An exhaustive (not to mention exhausting) search online did not produce the answer. We’re guessing that there was a Jimmy (or Jimmie) the Squirrel children’s book back in the day. The closest I could find was Jimmy Skunk, a character in the Thornton Burgess collection. Mr. Burgess, from eastern Massachusetts, made a career out of writing children’s stories (and a newspaper column) about woodland creatures during the first half of the twentieth century. But his squirrel characters were named Happy Jack and Chatterer.

And then there’s Beatrix Potter’s rascally Squirrel Nutkin. Nap times throughout my toddler years were spent listening to this recording:

Fiddle dee dee! I didn’t realize this recording featured Mrs. Sir Laurence Olivier!

Vivien Leigh (yes, that Vivien Leigh) is the narrator. Click the “play” button if only to hear Scarlett pronounce “squirrel” repeatedly. Ms. Leigh was not a southerner after all, but veddy British. It’s delicious.

Apparently bird seed is also delicious. And impossible to resist. No matter where he lived over the years – New York, Massachusetts, Connecticut, Indiana, Dad remembers going to great efforts to feed the birds and discourage the squirrels. He’d rap on the windows, bang the French doors shut, slide the screen door with great attitude, and even burst forth with what he hoped would be interpreted as a predatory sound.

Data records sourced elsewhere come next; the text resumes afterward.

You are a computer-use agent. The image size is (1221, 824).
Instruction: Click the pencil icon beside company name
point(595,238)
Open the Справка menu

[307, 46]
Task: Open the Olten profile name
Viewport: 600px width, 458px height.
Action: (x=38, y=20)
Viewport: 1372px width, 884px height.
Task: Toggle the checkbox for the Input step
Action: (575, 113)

Nothing worked. Not more than once, anyway.

Gary and I even got in on the effort. We sent a supply of this last year:

Bird seed and squirrel repellent
The label on this package was worth the price of admission and more – Dad was delighted!

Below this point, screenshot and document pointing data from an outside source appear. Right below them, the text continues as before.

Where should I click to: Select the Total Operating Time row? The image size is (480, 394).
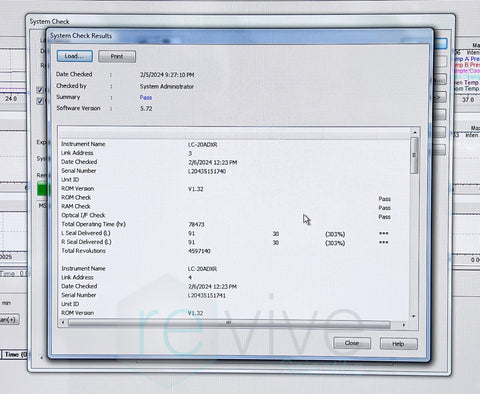pos(233,224)
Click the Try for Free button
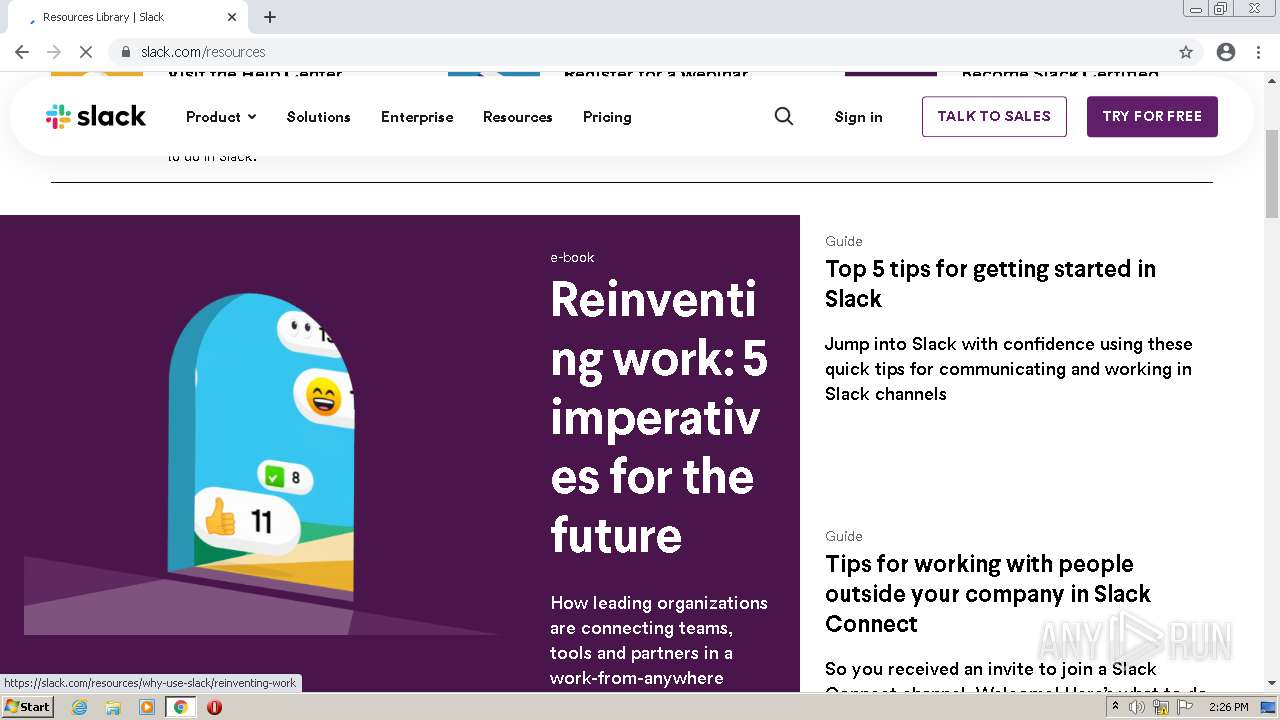 (x=1152, y=117)
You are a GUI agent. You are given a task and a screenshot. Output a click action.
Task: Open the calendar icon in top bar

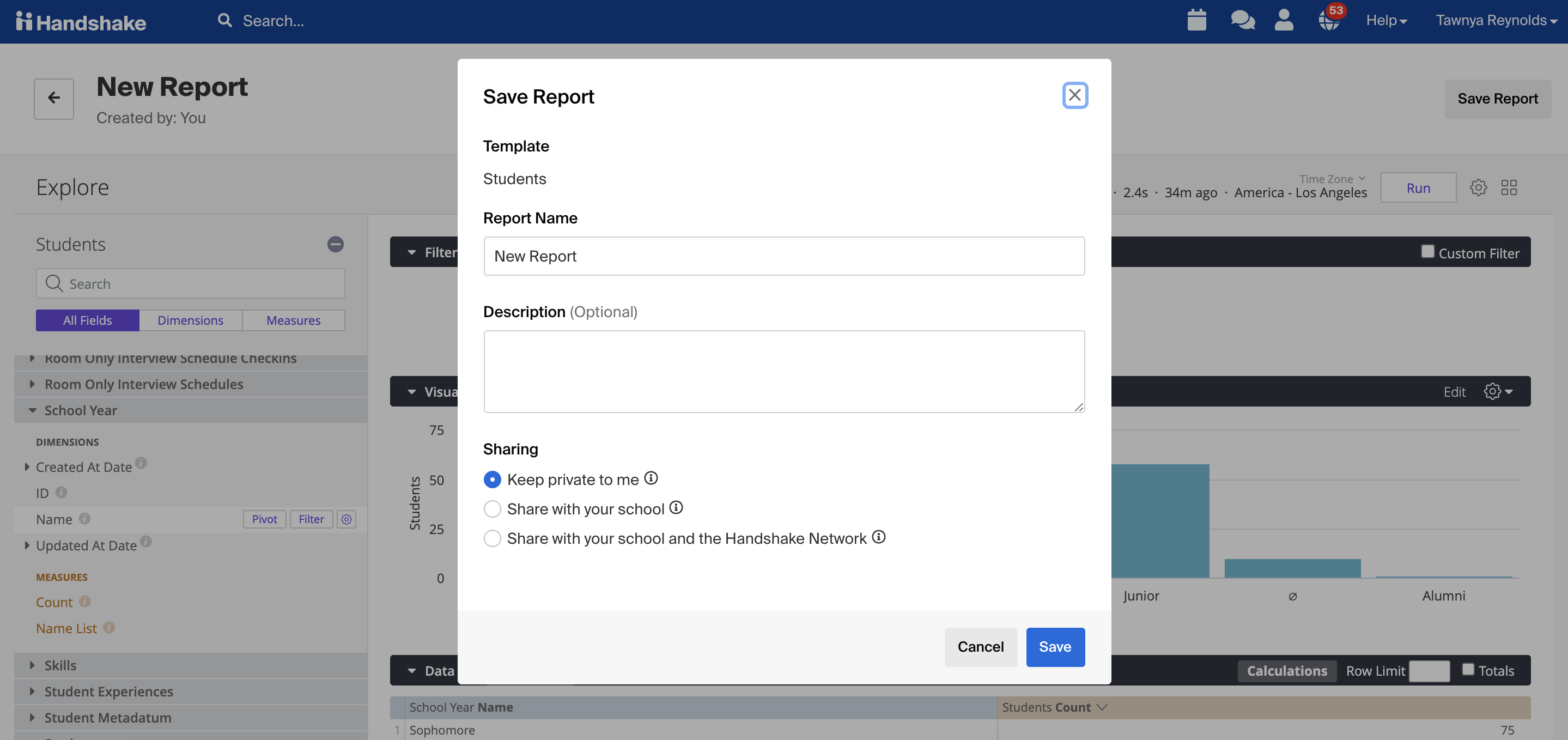(x=1196, y=20)
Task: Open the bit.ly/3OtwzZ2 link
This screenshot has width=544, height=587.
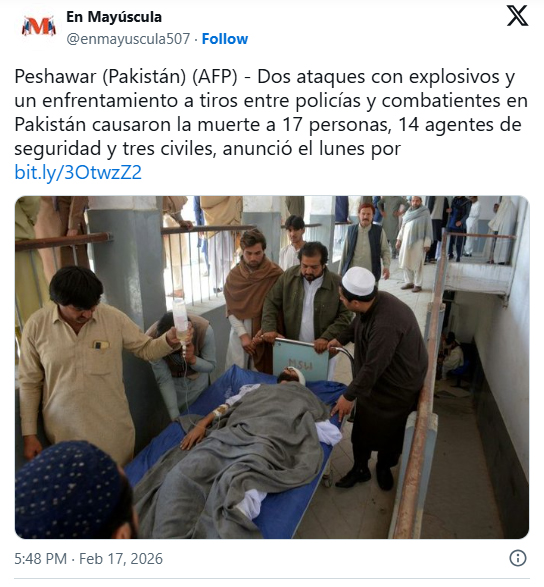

Dad got a charge out of the spicy gift. Indeed, the birds loved it and the squirrels gave it a wide berth. Until the first rain. Sigh.

There are those in the family, though, who think squirrels are grand.

Grandson Cameron loves squirrels!
Our grandson, Cameron, loves squirrels! He and Gary invented a game called Squirrel in Tree. They spend hours of hilarity with Gary, prone, as the Tree and scampering Cameron as Squirrel. They also have matching Squirrel Whisperer shirts.

Dad shakes his head as he recalls the many bird feeders chewed to bits as squirrels found ways to overcome their carefully engineered squirrel-proofiness. There was a brief respite a few years back, which was (sadly) credited to a hungry fisher cat (which I now know is a weasel). Apparently a larger, hungrier predator snacked on the fisher cat and the squirrels eventually returned.

Nay-choo love-oos have to be tough. And patient.

At the risk of getting increasingly random with this squirrel tale, the town where I was born (but only lived a short while), has a festival called the Squirrel Slam. There are ongoing lawsuits in place to prevent its recurrence, but for years Holley, New York, hosted a squirrel-hunting fundraiser for the local fire department.

Dad’s final comment when we discussed his ongoing battle with the squirrels:

“I can’t beat them. That’s the long, sad story.”

P.S. Gary wanted me to be sure to add that when I asked Dad if he’d ever made note of the total number of squirrels he’s seen running about in the backyard at any one time, the answer was immediate: “Oh, yes. Six.”